Ta ki Taraf’ta Ahmet Altan’ın yazdığı “Sen kimsin Başbakan” yazısına kadar... Karaalioğlu, bu yazının ardından Taraf’ın basılışını patronlarına izah edemeyeceğini düşündü. Ve bu işe bir son vermek istedi. Ancak hem Taraf cephesinden gelen tepkiden, hem de meselenin büyümesinden korktu ve operasyonu iptal etti.
Ahmet Hakan / Hürriyet
***
Çift kimlikliye de çift başlı plan yakışır
Aptal dost, akıllı düşman ikilemi vardır ya.
Gerçekten doğru.
AKP döneminde kendini önemli hisseden ve daha önce eleştirdiği ne varsa şimdi hepsini bir bir kendi yapan FehmiKoru, geçen hafta Ertuğrul Özkök’ü eleştirmeyi amaçlayan bir yazı yazdı.
Ahmet Hakan da Fehmi Koru’ya bir yanıt vererek, “Sen bu yazınla Doğan Grubu’nun vergi cezasının siyasi olduğunu mu söylüyorsun” dedi.
Dün ilginç birşey öğrendim.
Doğan Grubu’nun vergi davasına bakan avukatlar, Fehmi Koru’nun bu yazısını dava dosyasına koymayı planlıyorlarmış.

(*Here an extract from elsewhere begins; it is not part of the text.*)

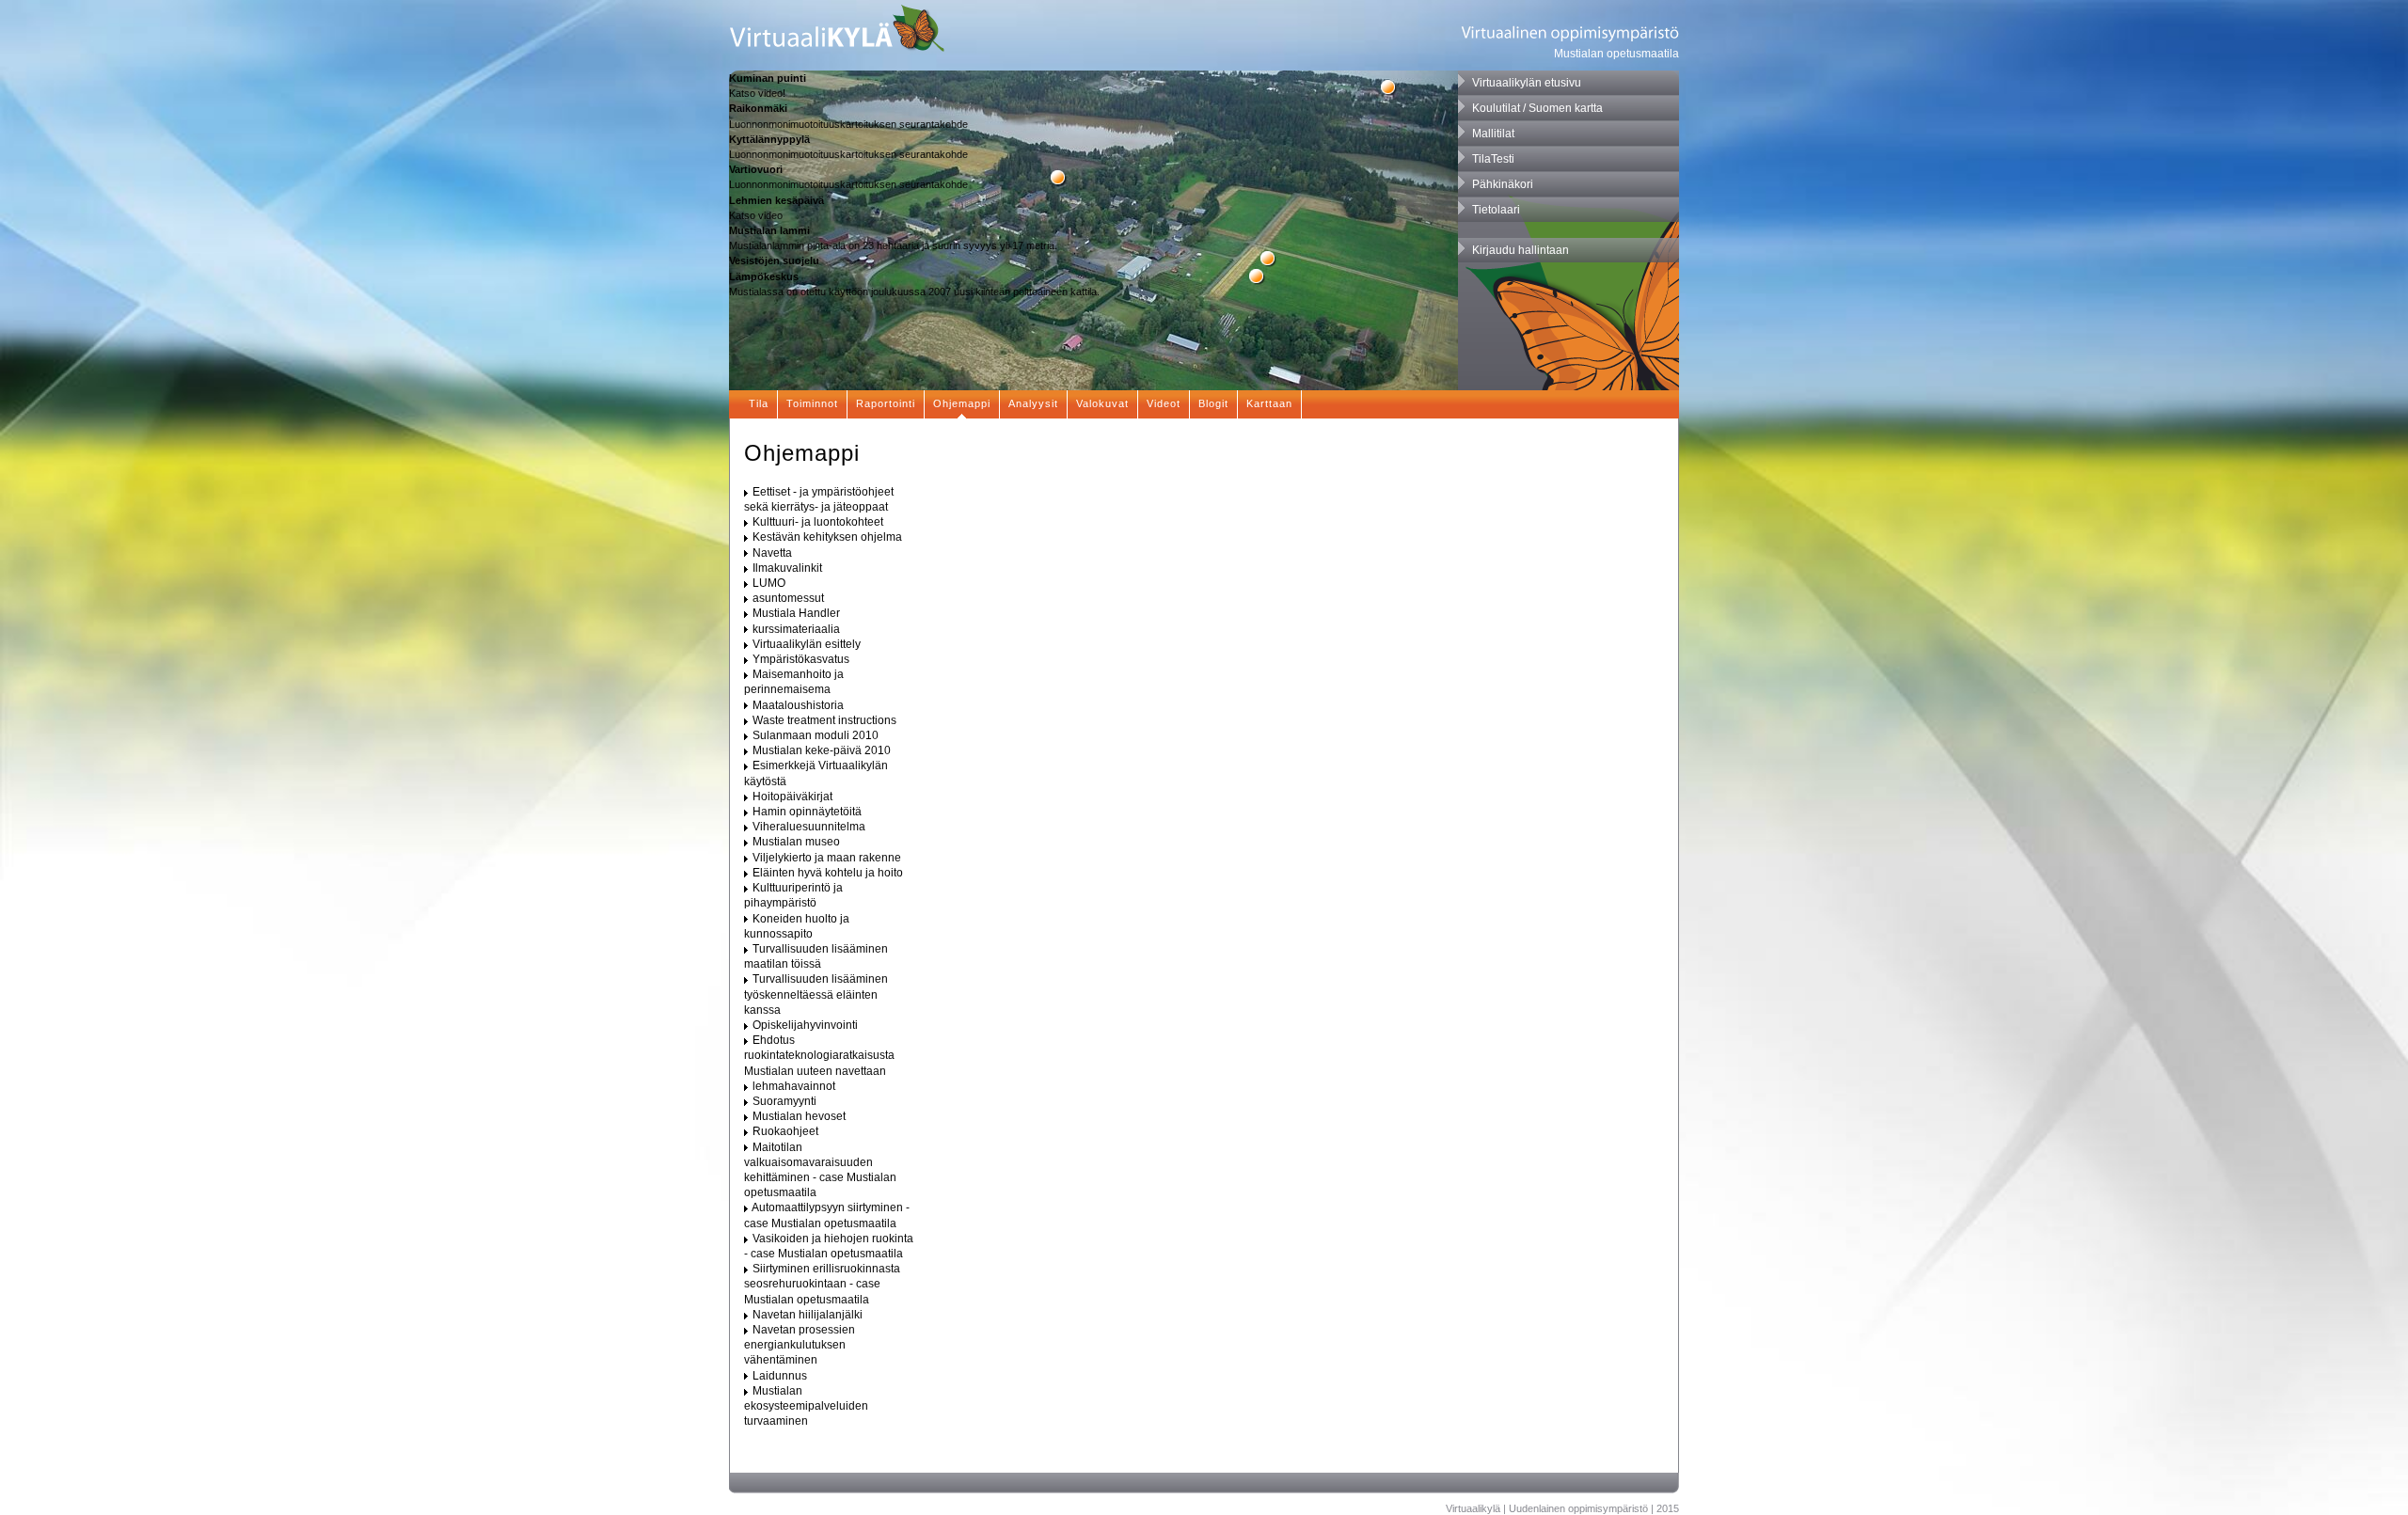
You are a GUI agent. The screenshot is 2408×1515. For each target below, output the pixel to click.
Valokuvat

Böyle bir şey olursa Fehmi Bey herhalde fenalık geçirir.
Ya da kimbilir, belki de “yeni durum” gereği Doğan’ı kurtarmak için böyle birşey yapmış da olabilir.
Fatih Altaylı / Habertürk
‘İşgüzar’lık pahalıya
patladı: 11 ay hapis
Sincan 1. Ağır Ceza Mahkemesi Hakimi Osman Kaçmaz’a, Abdullah Gül’ün kayıp trilyon davasında yargılanması yönünde karar verdiği için “işgüzar” diyen Nazlı Ilıcak, 11 ay 20 gün hapis cezasına çarptırıldı. İstanbul 2. Sulh Ceza Mahkemesinde görülen davada, “basın yoluyla kamu görevlisine hakaret suçu” işlediği hükmüne varılan Ilıcak’ın cezası 5 yıl denetimli serbestliğe çevrildi. Ilıcak 5 yıl içerisinde, aynı suçu işlemezse cezası düşecek.
MİNİ YORUM
Fon uyuşmazlığı(!)
Cengiz Çandar, Osman Kavala ve “Yeni anayasa” bildirisine imza atan grubu hedef aldı; ortalığı bulandırmayın dedi. Uzmanlığı “ortalığı bulandırmak” ve “kaostan kendi düzenini çıkarmak” olan Soros’a hürmetini bilmesek, Türkiye’deki “üç atlı”sından biri olan Kavala’ya çatmasına tamam diyeceğiz ama... Tabloda eksik bir parça var; sakın adı “fon”olmasın?